Die Selektion beschreibt wörtlich "Auslese". In der Biologie wird der Begriff der Selektion oft im Zusammenhang mit dem Vorgang der Evolution und der Veränderung von Arten verwendet.

Die Selektion gehört zu den Evolutionsfaktoren und dient damit als Antriebskraft der Evolution.

2 Prinzip der Selektion

Das Prinzip der natürlichen Auslese nach Darwin basiert auf der Angepasstheit von Lebewesen an ihre Umwelt und die Bedrohung der Lebewesen durch ihre Umwelt durch sogenannte Selektionsfaktoren. Selektionsfaktoren können abiotisch (nicht belebte Natur, wie Klima, Wasserbestand, Bodenbeschaffenheit) oder biotisch (belebte Natur, Konkurrenzkampf, intra- und interspezifische Wechselwirkungen) sein.

Die Basis ist eine große Anzahl an Nachkommen, mehr als notwendig sind, um die Eltern zu ersetzen. Diese Nachkommen sind bei Arten nicht alle gleich, sondern unterschiedlich. Die Variabilität im Phänotyp basiert bei Arten, die sich sexuell fortpflanzen, auf zwei Mechanismen auf genetischer Ebene: homologe Rekombination und Mutation.
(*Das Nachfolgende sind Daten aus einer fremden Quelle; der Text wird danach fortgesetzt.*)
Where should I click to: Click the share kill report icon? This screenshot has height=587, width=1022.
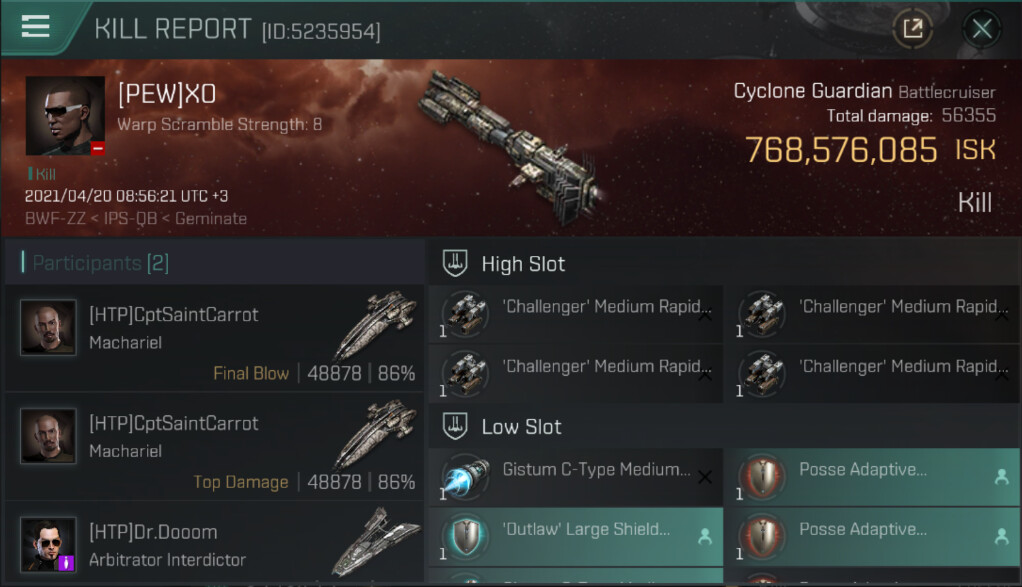point(912,29)
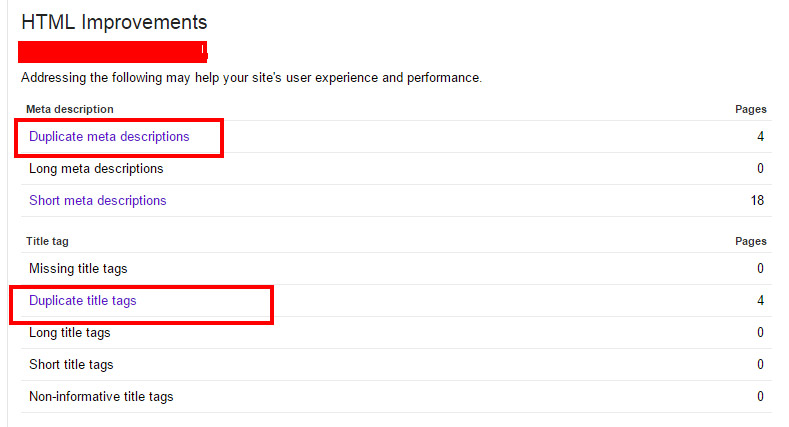This screenshot has width=789, height=427.
Task: Click the HTML Improvements page heading
Action: [114, 23]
Im Gegensatz dazu beruhen die Unterschiede in den Nachkommen eines Organismus, der sich asexuell fortgepflanzt hat (entweder durch Parthenogenese oder durch Teilung), ausschließlich auf Mutation.

Die homologe Rekombination beschreibt die zufällige Aufteilung von Chromosomen inklusive Crossing-over auf die Keimzellen während der Meiose (Tetradenbildung). Die Mutation beschreibt die zufällige Veränderung der Basensequenz der DNA.
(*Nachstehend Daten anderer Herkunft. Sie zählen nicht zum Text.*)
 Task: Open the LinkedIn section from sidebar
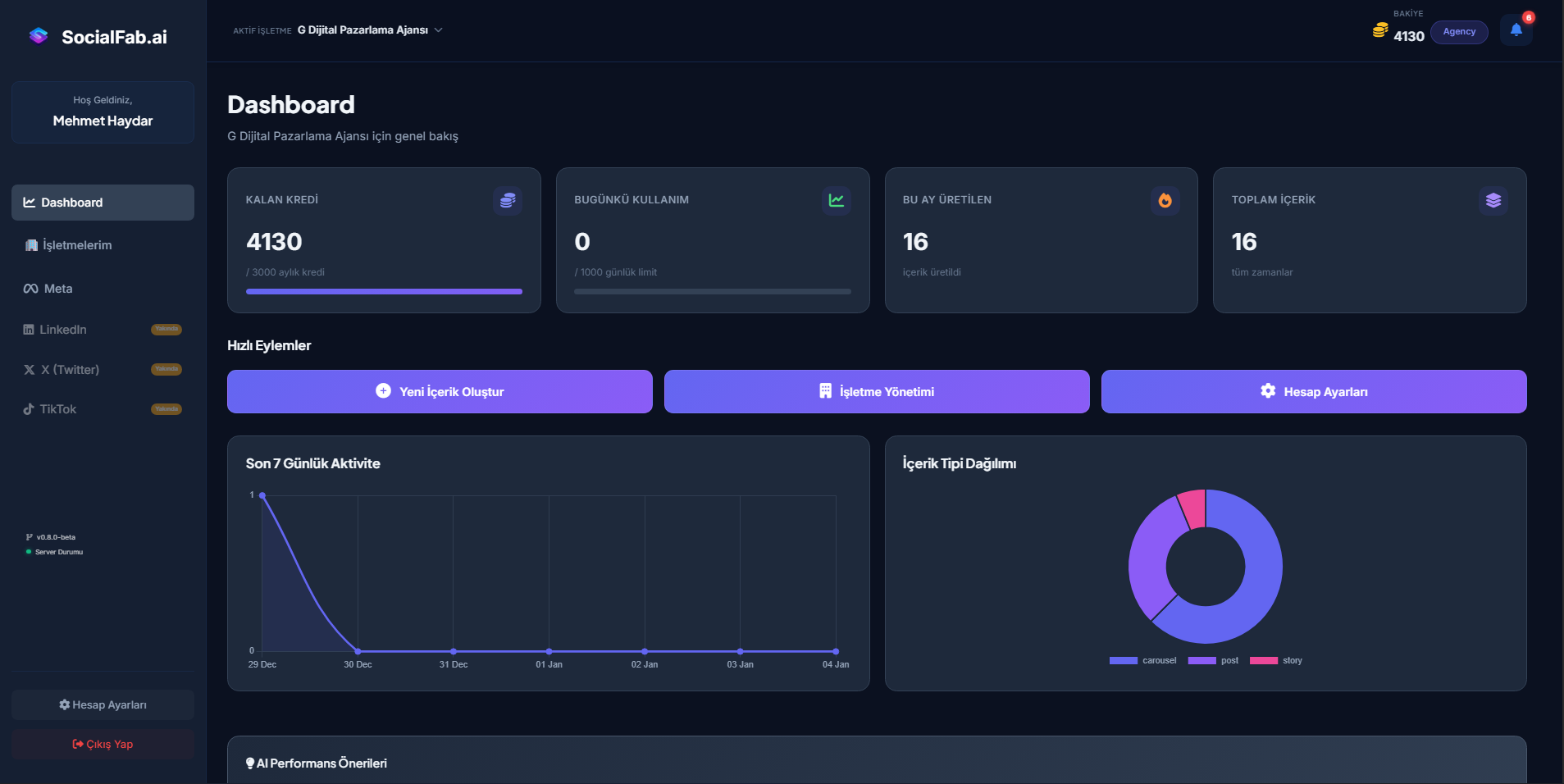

Die Variabilität der Nachkommen führt dazu, dass einige Individuen besser, andere schlechter an die vorherrschende Umwelt angepasst sind. Diese Angepasstheit wird als biologische Fitness bezeichnet.
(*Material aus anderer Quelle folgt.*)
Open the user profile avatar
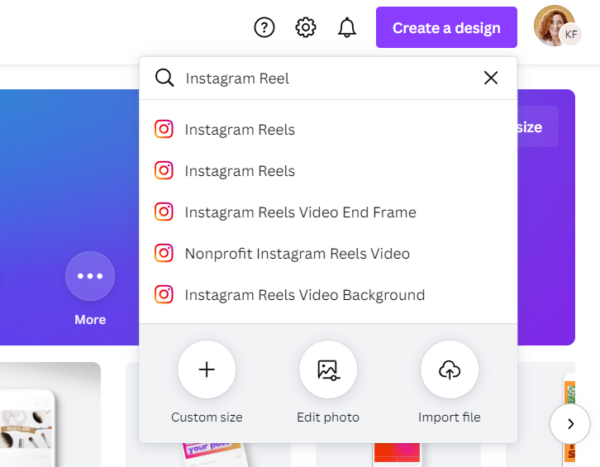 (554, 26)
Die Selektionsfaktoren wirken auf den Organismus mit seinen Eigenschaften ein. Sind seine Eigenschaften von Vorteil, so besitzt er eine bessere Fitness und wird sich somit besser fortpflanzen können als seine weniger gut angepassten Artgenossen.

"Survival of the fittest!"

Besser angepasste Individuen haben eine höhere Fitness und setzen sich gegen schlechter angepasste durch. So erfolgt immer eine Auslese von ungünstigen und ein Bevorzugung von vorteilhaften Merkmalen. Dieser Vorgang führt schließlich zur Evolution und der Entstehung neuer Arten.

3 Wichtige Merksätze

  • Organismen werden nicht angepasst - sie sind angepasst oder nicht.
  • Organismen werden durch die Umwelt auf ihre Angepasstheit überprüft.
  • Variabilität an Organismen basiert auf Mutation und Rekombination.
  • Evolutionsfaktoren: Selektion, Isolation, Variabilität durch Mutation und Rekombination, Gendrift

4 Arten der Selektion

  • Sexuelle Selektion: Auslese durch den Geschlechtspartner und somit Bevorzugung und Ausprägung bestimmter Eigenschaften
  • Natürliche Selektion: Auslese durch die Umwelt
  • Künstliche Selektion: Gezielte Auswahl und Verpaarung, antrophogener Einfluss, typische Zuchtmethoden in Pflanzen- und Tierzucht sowie in der Forschung

5 Formen der Selektion

Die Variabilität von Nachkommen eines bestimmten Merkmals folgt einer Gauß-Normalverteilung. Das Maximum zeigt den aktuell durch die Umweltgegebenheit bevorzugte Variante.

  • Disruptiv: Zerschneidend, trennend, plötzlich werden durch zufällige Umweltveränderungen oder auch geographische Barrieren nicht mehr der Durchschnitt, sondern ein Extrem bevorzugt, was zur Artneubildung (Speziation) führt.
  • Transformierend:Verschiebend, durch Veränderung der Umwelt wird eine andere Variante bevorzugt, was auf Dauer zur Verschiebung des Mittels zu diesem Typ führt. Ein Beispiel ist die Fluchtgeschwindigkeit bei Mäusen, die schnellsten Mäuse überleben.
  • Stabilisierend:Mitteltyp wird erhalten und die Extreme sind benachteiligt, wirkt stabilisierend. Das Geburtsgewicht ist ein typisches Beispiel, zu geringes oder hohes Gewicht können letal sein.